• **Text block**

By Jo Johnson in New Delhi and Peter Marsh in London
Date: Dec 09, 2005


India is now the most attractive country in the world for foreign direct investment after China, according to an annual survey of global investor confidence by management consultants A.T. Kearney. While China has held the top spot since 2002, an increase in interest in India is a more recent development that coincides with a renewed push by reformers in New Delhi to offer a warmer welcome to FDI as a source of capital, technology and knowhow.

"India is on the cusp of an FDI take-off," the report said, while warning that the country needed to overcome narrow business interests and infrastructural, logistical and regulatory barriers to take advantage of surging investor confidence.

The attraction of offshore centres such as India continues to grow, with 80 per cent of business leaders planning to locate corporate functions overseas over the next three years, compared with 66 per cent in 2004 and 50 per cent in 2003, according to the 2005 FDI Confidence Index.

India's rise to second place from third last year came at the expense of the US, which fell to number three. Although the UK held its ground in fourth place, other western countries tumbled. Germany declined from fifth to ninth place, France from sixth to 14th, Italy from ninth to 19th and Spain from 13th to 17th place.
India attracted just $5.3bn (€4.5bn, £3bn) in FDI in 2004, equivalent to 0.8 per cent of global FDI inflows, which rose 2 per cent to $648bn in 2004, the first rise since 2000.

• **Job 1**
Reproduce the article on India's foreign investment appeal word for word, from "India is now" up to and including "technology and knowhow.".
• **Job 2**
Continue the article on India's foreign investment appeal from where it stops.

Pointing data for screenshots:
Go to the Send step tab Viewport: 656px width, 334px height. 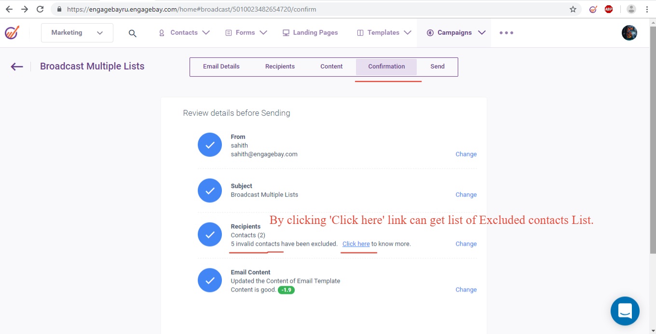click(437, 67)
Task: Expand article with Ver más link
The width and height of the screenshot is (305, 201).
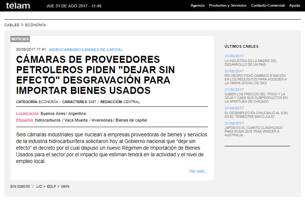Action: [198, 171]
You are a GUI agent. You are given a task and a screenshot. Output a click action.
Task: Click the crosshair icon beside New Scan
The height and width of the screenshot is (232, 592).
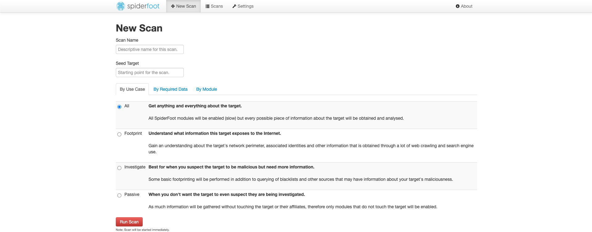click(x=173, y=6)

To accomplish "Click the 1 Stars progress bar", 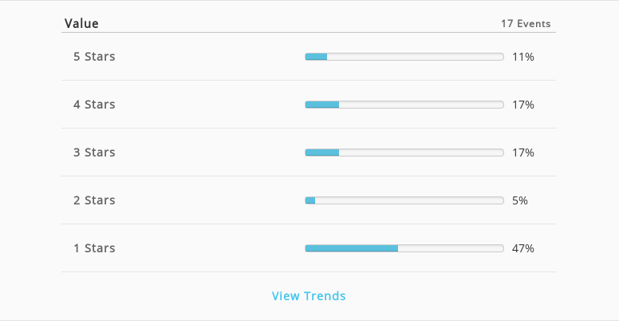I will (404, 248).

• **Task response 1**
India is now the most attractive country in the world for foreign direct investment after China, according to an annual survey of global investor confidence by management consultants A.T. Kearney. While China has held the top spot since 2002, an increase in interest in India is a more recent development that coincides with a renewed push by reformers in New Delhi to offer a warmer welcome to FDI as a source of capital, technology and knowhow.

• **Task response 2**
Separately, a US consultancy, World Steel Dynamics, forecast that India could become a large exporter of steel by the turn of the decade, potentially dealing a blow to the profitability of the booming steel business in Asia through the effect of pushing down prices. It said India could export nearly 20m tonnes of the commodity in 2010-11, four times the amount this year, as a result of large planned increases in production in the next five years.

Netherlands-based Mittal Steel and Posco of South Korea, two of the world's biggest steelmakers, are both due to build large steel plants in eastern India, each with a production capacity of 10m-12m tonnes a year. Tata Steel, Essar, Jindal Vijayanagar Steel and Ispat Industries, four private-sector Indian steelmakers, are also planning expansion projects.

The extra steel from India streaming into world markets could potentially push down steel prices, which have stayed high for much of the past three years and have given a fillip to the earnings of virtually all the world's biggest steel producers. The companies that would be hardest hit if this happens are most likely to be based in Japan and South Korea – traditionally strong exporters of steel to other Asia markets.